Une des raisons possible est que le fait d'extérioriser, de « faire sortir » nos émotions, et donc d'évacuer une tension interne, nous soulage. Cette idée est ancienne, car déjà le philosophe Aristote (384-322 AC) avait décrit le concept de la catharsis, c'est-à-dire l'épuration ou purification émotionnelle par le moyen de la représentation dramatique. Selon Aristote la catharsis a lieu quand on vit des émotions fortes à travers les figures d'un spectacle ou d'une histoire tragique. Ainsi, il serait possible de se libérer de ses propres pulsions ou angoisses. En d'autres termes, il est sain de nous identifier aux personnages d'un spectacle, d'un film, ou d'un bon livre, et de vivre à travers eux des émotions fortes. Pleurer quand il se passe quelque chose de très triste dans un film nous soulagerait donc de nos peurs et angoisses. En élargissant le concept de catharsis, on peut dire que l'expression de nos émotions, par exemple en pleurant, nous fait sentir mieux, et ceci indépendamment du fait qu'on s’identifie à des figures virtuelles (comme dans un film) ou pas.

Une autre raison liée au bienfait de pleurer est que l'on communique ainsi aux gens qui nous entourent que l'on se sent pas bien (à part quand on pleure de joie).
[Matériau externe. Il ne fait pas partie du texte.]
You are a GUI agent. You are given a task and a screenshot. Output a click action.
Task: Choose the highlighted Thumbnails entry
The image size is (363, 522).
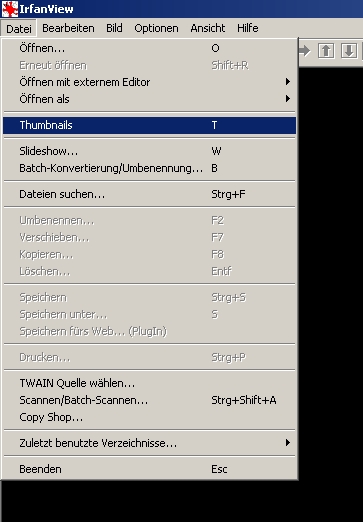[x=149, y=125]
Suite à cette manifestation, ces personnes peuvent nous aider et nous réconforter. Dans cette optique ça ne serait donc pas le fait de pleurer en soi, qui nous fait sentir mieux, mais plutôt les réactions de soutiens et réconforts que nos larmes et sanglotements déclenchent chez des tiers (surtout des amis et des membres de la famille).

Enfin, il y a aussi des raisons purement physiologiques qui peuvent expliquer le fait de se sentir mieux après avoir pleurer. Ainsi, les larmes qu'on verse quand on est triste sont chimiquement différentes de celles qui protègent nos yeux en continuité ou de celles qui sont secrétées quand les yeux sont irrités par des facteurs externes (mouches, vent, etc.). Les larmes émotionnelles contiennent plus d'hormones de stress, que les autres larmes, et permettent ainsi de réduire la concentration de certaines substances dans le corps. Une de ces hormones de stress est la prolactine, qui se trouve en plus forte concentration chez les femmes que les hommes. Comme on a trouvé que les taux de prolactine sont corrélés à la fréquence des pleurs émotionnels, il a été supposé que les femmes tendent ainsi à pleurer plus souvent que les hommes. Mais les facteurs culturels (le fait que ce soit socialement accepté de voir une femme pleurer, mais moins pour un homme) sont certainement également tout aussi importants.